Campaigning began in Morocco on Saturday for parliamentary polls that pits a modernist opposition against Islamists rocked by scandals after five years in government.
The Islamist Justice and Development Party (PJD) swept to victory in 2011 polls. Heading up a coalition including liberals, communists and conservatives, it found itself guiding Morocco through the turbulence of the Arab Spring, economic woes and a constitutional overhaul.
Five years later, it is on the back foot after a series of scandals including the sacking of two PJD vice presidents found in a "sexual position" on a beach, a drugs bust involving three tonnes of cannabis and a dodgy land-grab deal.
Its main rival, the modernist opposition Authenticity and Modernity Party (PAM), has vowed to "liberate" Morocco from the PJD and warned that another term for the ruling party would spell "catastrophe".
Despite limited success in tackling graft, the PJD retains considerable support and remains the only Islamist party in power in the region.
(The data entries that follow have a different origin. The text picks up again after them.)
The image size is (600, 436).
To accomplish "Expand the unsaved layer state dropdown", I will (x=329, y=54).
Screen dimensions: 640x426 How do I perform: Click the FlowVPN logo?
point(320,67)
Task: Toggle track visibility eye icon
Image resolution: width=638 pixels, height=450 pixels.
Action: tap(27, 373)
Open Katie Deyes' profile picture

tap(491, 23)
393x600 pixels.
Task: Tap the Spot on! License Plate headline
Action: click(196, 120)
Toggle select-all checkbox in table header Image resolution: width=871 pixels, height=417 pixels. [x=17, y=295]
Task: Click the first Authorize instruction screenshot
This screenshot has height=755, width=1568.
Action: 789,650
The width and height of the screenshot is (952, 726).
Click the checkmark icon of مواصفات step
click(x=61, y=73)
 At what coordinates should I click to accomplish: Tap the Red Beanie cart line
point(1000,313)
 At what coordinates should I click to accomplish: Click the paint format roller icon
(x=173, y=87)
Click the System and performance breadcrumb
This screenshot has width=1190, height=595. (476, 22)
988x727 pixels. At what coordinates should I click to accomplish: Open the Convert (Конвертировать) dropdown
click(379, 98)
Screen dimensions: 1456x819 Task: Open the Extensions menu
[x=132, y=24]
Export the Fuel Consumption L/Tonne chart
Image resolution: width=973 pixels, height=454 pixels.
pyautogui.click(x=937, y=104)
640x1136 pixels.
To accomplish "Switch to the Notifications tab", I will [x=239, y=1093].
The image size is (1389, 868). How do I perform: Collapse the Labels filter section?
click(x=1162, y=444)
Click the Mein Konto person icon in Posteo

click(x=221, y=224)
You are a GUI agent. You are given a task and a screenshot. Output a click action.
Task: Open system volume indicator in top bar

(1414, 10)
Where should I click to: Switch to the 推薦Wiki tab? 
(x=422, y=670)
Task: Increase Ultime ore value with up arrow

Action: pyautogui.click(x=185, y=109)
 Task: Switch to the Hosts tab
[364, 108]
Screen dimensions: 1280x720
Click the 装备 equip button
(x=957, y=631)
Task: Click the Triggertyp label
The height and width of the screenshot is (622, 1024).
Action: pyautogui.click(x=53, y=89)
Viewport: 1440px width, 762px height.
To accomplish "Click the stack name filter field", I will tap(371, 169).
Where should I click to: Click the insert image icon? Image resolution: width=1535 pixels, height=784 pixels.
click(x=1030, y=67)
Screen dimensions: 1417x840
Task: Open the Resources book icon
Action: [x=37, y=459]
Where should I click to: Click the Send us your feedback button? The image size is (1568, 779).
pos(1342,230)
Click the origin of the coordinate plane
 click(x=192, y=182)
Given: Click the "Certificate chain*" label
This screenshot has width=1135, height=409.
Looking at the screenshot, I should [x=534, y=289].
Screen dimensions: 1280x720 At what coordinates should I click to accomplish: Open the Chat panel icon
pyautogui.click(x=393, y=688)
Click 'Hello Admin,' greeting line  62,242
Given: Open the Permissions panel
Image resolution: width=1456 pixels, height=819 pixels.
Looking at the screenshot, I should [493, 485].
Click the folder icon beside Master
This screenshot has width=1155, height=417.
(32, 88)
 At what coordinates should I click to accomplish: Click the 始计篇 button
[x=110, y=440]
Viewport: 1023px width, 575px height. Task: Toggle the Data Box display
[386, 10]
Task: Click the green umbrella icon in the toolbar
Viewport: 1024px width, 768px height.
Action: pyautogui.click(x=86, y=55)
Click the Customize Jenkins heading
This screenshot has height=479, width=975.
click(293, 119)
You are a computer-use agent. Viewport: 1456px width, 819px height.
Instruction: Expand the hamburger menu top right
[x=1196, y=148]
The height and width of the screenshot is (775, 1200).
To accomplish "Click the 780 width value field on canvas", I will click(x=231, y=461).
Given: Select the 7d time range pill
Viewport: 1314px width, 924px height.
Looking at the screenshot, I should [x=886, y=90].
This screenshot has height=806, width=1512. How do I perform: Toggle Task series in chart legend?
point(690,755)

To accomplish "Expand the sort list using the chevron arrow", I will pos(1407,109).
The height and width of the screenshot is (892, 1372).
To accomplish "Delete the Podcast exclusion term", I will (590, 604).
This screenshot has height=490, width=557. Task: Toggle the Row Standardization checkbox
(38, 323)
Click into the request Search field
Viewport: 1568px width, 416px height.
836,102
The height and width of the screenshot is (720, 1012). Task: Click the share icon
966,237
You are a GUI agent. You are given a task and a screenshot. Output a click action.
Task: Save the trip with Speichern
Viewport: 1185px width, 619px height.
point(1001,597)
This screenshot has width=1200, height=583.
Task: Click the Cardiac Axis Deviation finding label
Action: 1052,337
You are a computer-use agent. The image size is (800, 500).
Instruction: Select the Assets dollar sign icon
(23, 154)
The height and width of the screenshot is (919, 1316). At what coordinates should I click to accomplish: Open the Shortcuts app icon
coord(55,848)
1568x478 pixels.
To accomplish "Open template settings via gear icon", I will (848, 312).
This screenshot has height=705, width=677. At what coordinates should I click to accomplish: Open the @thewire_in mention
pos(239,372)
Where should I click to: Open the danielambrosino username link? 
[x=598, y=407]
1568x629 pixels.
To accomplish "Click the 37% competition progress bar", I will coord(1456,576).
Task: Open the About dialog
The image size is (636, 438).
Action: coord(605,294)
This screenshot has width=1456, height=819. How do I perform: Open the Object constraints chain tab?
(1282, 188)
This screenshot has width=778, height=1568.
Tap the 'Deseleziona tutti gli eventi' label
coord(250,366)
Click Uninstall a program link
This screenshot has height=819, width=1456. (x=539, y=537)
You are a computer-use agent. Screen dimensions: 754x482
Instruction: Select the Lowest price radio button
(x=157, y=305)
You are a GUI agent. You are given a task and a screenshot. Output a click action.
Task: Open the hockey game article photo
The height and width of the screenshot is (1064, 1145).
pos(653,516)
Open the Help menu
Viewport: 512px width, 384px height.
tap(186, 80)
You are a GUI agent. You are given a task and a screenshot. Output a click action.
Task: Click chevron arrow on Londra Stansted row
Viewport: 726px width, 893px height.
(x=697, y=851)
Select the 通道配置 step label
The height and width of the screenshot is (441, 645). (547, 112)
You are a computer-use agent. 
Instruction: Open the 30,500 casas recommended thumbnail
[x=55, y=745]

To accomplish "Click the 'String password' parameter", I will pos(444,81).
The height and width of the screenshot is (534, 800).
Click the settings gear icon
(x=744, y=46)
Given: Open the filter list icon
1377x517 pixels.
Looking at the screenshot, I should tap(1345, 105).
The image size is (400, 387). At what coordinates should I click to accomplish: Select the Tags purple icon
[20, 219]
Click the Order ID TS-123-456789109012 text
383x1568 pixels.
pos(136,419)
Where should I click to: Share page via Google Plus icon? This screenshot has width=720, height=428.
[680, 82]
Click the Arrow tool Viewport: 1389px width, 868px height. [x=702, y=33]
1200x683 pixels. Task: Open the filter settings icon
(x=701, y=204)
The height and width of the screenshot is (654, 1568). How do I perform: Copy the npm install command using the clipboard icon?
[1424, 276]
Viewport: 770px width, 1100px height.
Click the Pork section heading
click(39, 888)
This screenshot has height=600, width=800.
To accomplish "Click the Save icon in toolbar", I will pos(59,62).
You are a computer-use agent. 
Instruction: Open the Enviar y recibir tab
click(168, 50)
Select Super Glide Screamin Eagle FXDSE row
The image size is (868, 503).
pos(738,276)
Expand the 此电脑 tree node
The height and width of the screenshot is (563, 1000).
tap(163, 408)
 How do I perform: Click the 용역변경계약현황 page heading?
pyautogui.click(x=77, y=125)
If re-elected, it says it will press ahead with its economic reforms which are credited with lowering the budget deficit.
The polls are also expected to see Salafist candidates make a return to electoral politics after years in the wilderness.
A fundamentalist preacher, Hamed Kabbaj, was a surprise candidate for the PJD, but authorities barred him from the vote over his alleged ties to "extremism".
Almost 7,000 candidates from around 30 parties will contest parliament's 395 seats in a poll that King Mohammed VI has promised will be "honest and transparent".
Polls in 2002 marked a new era of relative democracy in Morocco, three years after Mohammed took over following the death of his father, King Hassan II.
Although the king retains ultimate power, constitutional reforms following the Arab Spring-inspired protests removed some of his prerogatives.
PJD candidates have accused a "parallel state" of using "authoritarian methods" to control political life.
*This story was edited by Ahram Online.